I also have another model,which given an image predicts it’s age weight and body tone.The dataloader for this model uses random sampling.Compared to the previous model,its performance isn’t that great,so I was wondering can I use weighted sample based dataloder to perform a regression task,and if yes then what changes would I have to make in my following code shown below.

Classification task
Weighted dataloader sampling for my dataset
contains apprx 5000 images belonging to  8 classes

def obtain_class_weights(img_dataset):
  target_list=torch.tensor(img_dataset.targets)
  class_count=[i for i in get_class_distribution(img_dataset).values()]
  class_weights=1./torch.tensor(class_count,dtype=torch.float)
  print(class_weights)
  class_weights_all=class_weights[target_list]
  return class_weights_all
train_class_weights=obtain_class_weights(train_dataset)
train_weighted_sampler = WeightedRandomSampler(
    weights=train_class_weights,
    num_samples=len(train_class_weights),
    replacement=True
)
trainloader=DataLoader(train_dataset,batch_size=16,shuffle=False,sampler=train_weighted_sampler,drop_last=True)
Each batch consists of image and its label which belongs to one of the eight classes

Data loader used for regression purpose.

train_indices,val_indices=indices[split:],indices[:split]
train_sampler=SubsetRandomSampler(train_indices)
train_loader=DataLoader(dataset,batch_size=16,sampler=train_sampler,num_workers=1)
here each batch consists of image and a label of dimension 3x1

suraj.pt · March 23, 2022, 4:56pm

Hi @sparshgarg23 that’s an interesting question. In classification, weighted sampling helps normalize overrepresentation of discrete classes; not sure how that strategy works for regression where the targets are continuous.

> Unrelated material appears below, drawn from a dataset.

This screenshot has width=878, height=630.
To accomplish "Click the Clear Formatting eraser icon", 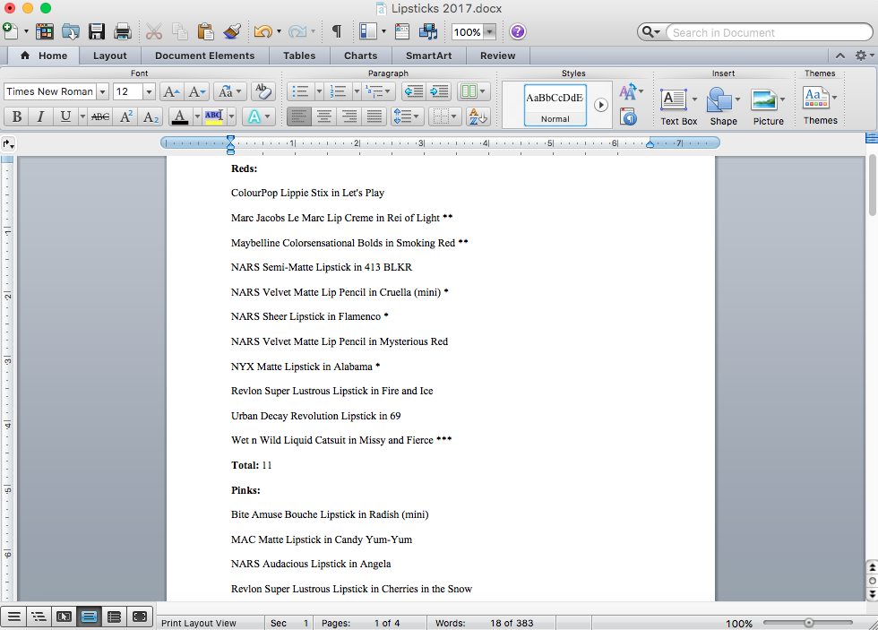I will tap(263, 91).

Maybe you can try using the inverse of the target density instead of counts?

sparshgarg23 · March 23, 2022, 5:57pm

thanks any tips on how to obtain the target density?
I found this article about transformed regressors in sklearn,but I am not sure on how to integrate it with pytorch.Any tips or suggestions would be welcome.

suraj.pt · March 24, 2022, 3:16pm

I am not an expert, but you could try KernelDensityEstimator in sklearn. AFAIK you can fit it to your targets, get densities for your target domain and use their inverse to weight your samples. All this logic can be added in your obtain_class_weights(). Hope this helps!